Ma ovviamente, così come ci sono i fattori benefici, ci sono anche quelli che creano disagio e difficoltà. Innanzitutto bisogna tenere presente che in un parto spontaneo, vi è la totale partecipazione del bambino. Anche lui intraprende un percorso per uscire dal grembo materno. Ma durante le varie fasi del travaglio, il piccolo ha la capacità di adattarsi progressivamente alla vita extra uterina. Cosa che non avviene con l’estrazione tramite taglio cesareo. Il bambino si trova all’improvviso esposto al nuovo ambiente senza avere avuto il tempo di adattarsi. Un ambiente a lui ostile. Luci, rumori, distacco improvviso dalla mamma, temperatura diversa….
Infatti molti bambini anche di peso normale, sono spesso messi in incubatrice per il periodo detto di “adattamento”.

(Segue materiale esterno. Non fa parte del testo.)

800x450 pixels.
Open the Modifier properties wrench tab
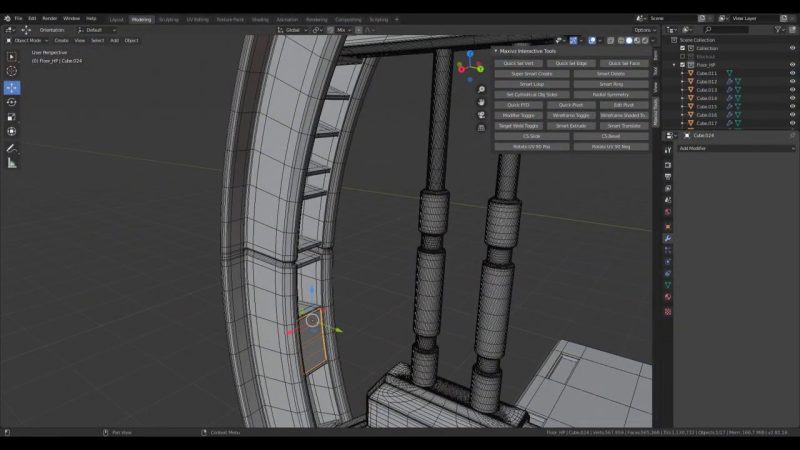pos(667,238)
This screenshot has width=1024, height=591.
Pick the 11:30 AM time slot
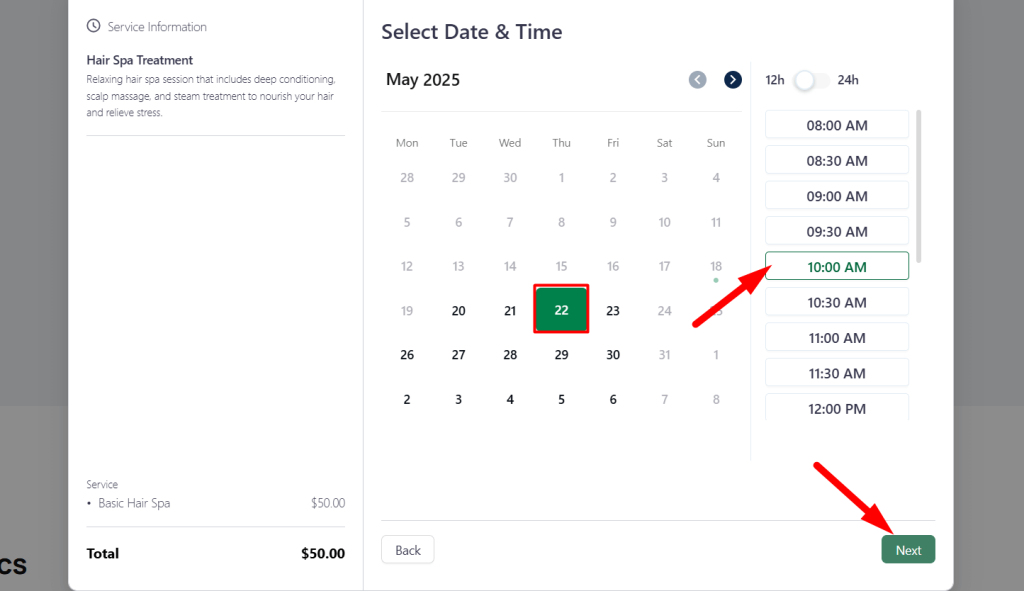point(837,373)
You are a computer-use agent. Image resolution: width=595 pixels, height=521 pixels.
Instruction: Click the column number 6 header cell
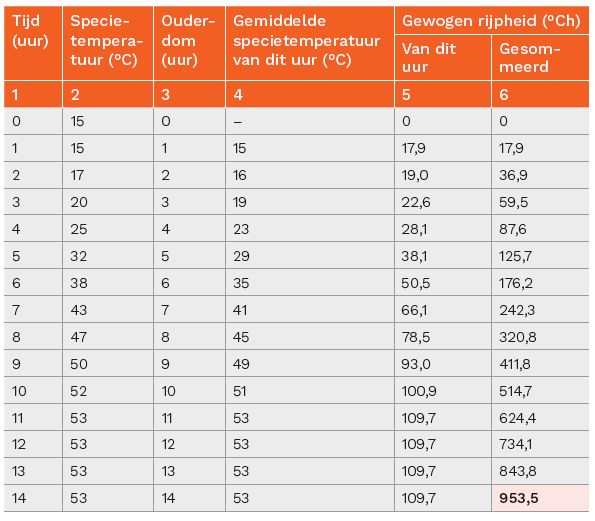540,94
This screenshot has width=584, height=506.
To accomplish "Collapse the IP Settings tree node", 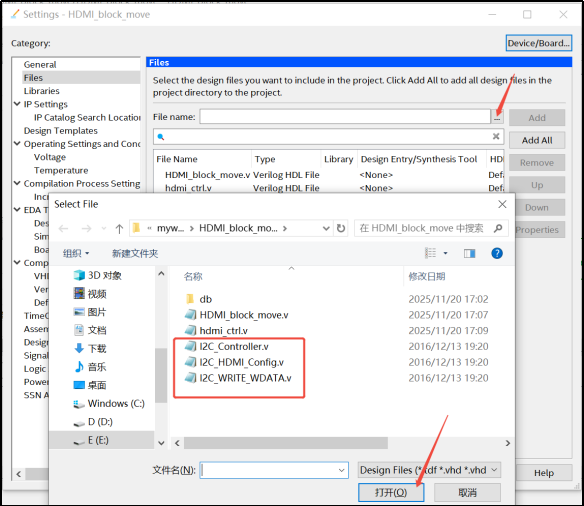I will coord(17,104).
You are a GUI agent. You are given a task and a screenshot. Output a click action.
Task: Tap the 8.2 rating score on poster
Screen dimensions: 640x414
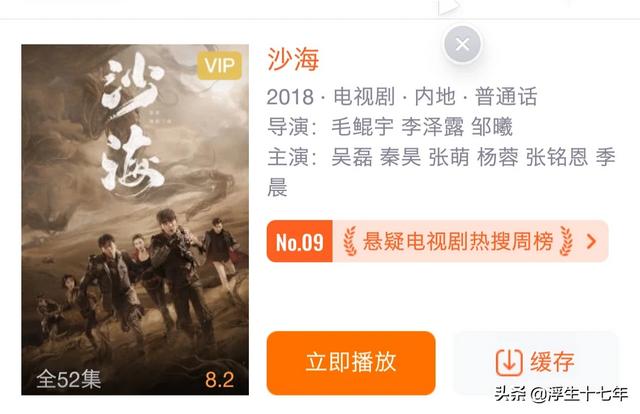click(220, 380)
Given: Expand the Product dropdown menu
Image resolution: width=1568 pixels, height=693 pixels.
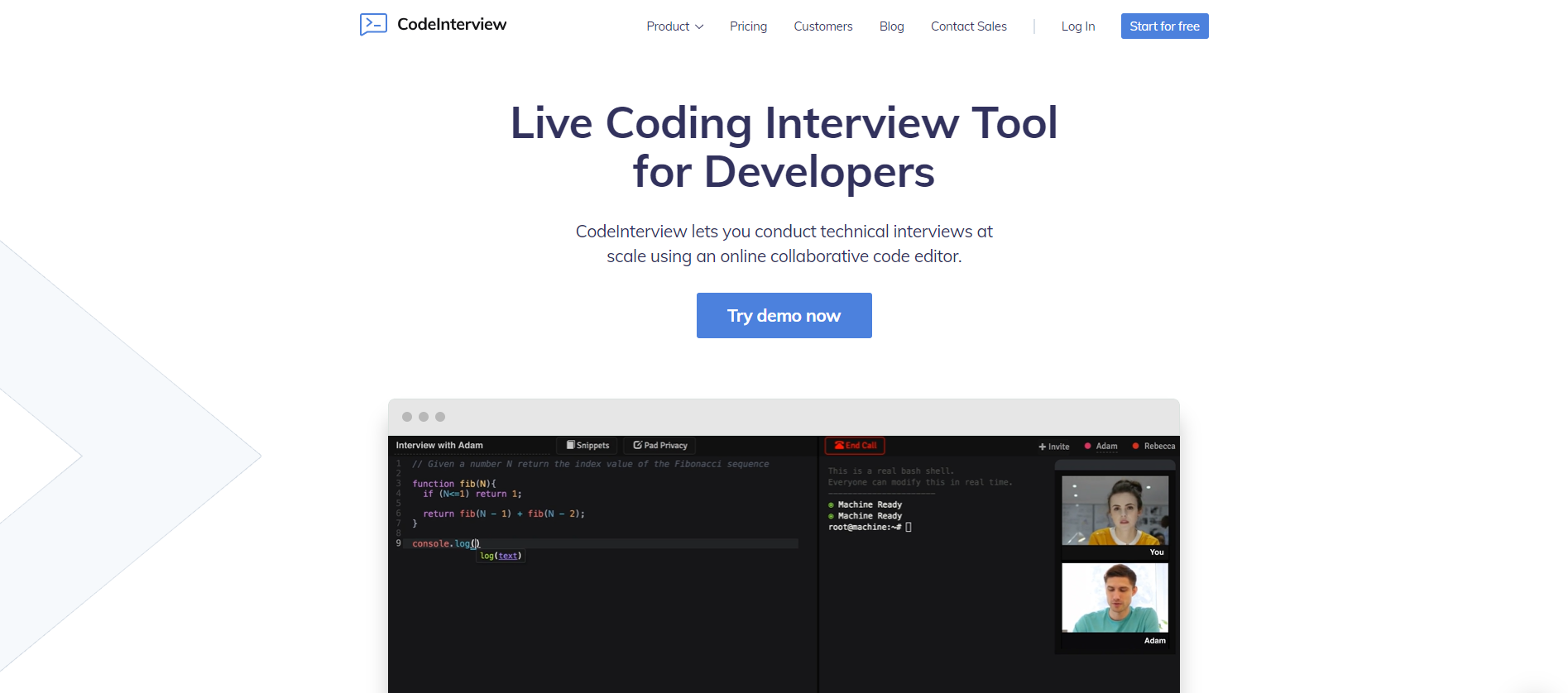Looking at the screenshot, I should click(674, 26).

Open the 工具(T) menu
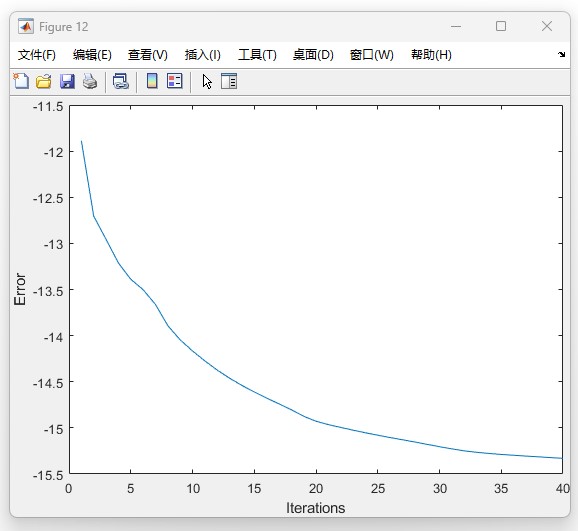[x=257, y=55]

Per la mamma i contro sono rappresentati dai dolori di un post operatorio: canalizzazione dell’alvo, (emettere aria e feci), ferita laparotomica dolente, ritardo nella montata lattea, a volte febbre, difficoltà a riprendere da subito la vita di prima della gravidanza, la possibilità di dovere ricorrere a un nuovo taglio cesareo per il secondo figlio.
Come in tutte le cose della vita, l’importante è fare la scelta giusta. Quella che sentiamo di fare. Partorire naturalmente, ed è questa la tendenza degli ultimi anni, o essere sottoposte a un intervento chirurgico. Qualunque sia la vostra scelta, il fine ultimo è la nascita di una nuova vita. E alla fine è questo ciò che conta. Potere stringere il vostro bambino tra le braccia.